## DATA LISTING
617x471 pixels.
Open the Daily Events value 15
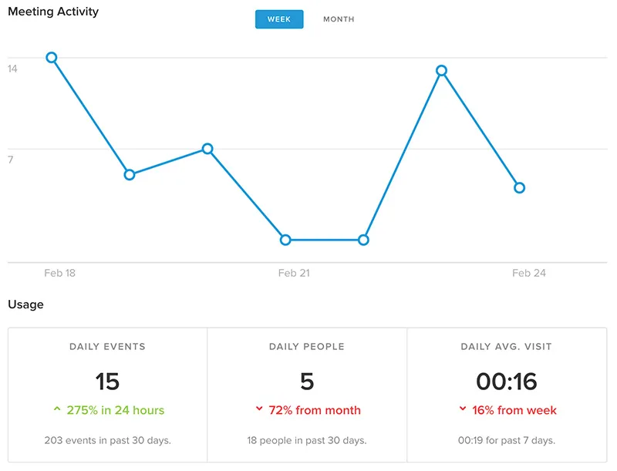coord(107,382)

---

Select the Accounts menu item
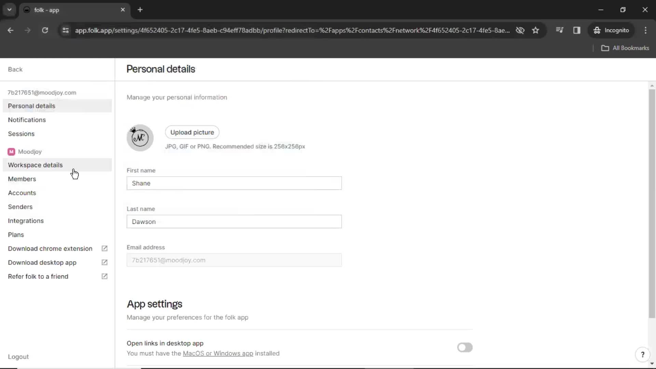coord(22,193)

...

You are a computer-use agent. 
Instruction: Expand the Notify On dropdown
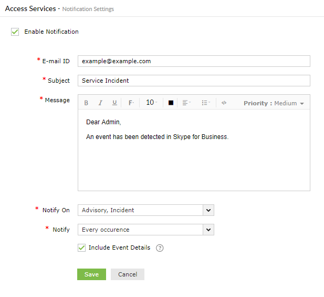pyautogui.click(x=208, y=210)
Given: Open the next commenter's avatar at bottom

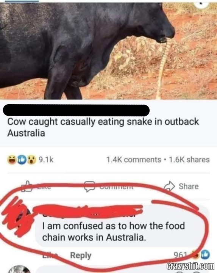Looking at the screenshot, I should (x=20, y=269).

## PROMPT
Show every line of the material above that contains the word "Open", paying attention to case.

## EXERCISE RESULT
Open the Daily Events value 15
Given: Open the next commenter's avatar at bottom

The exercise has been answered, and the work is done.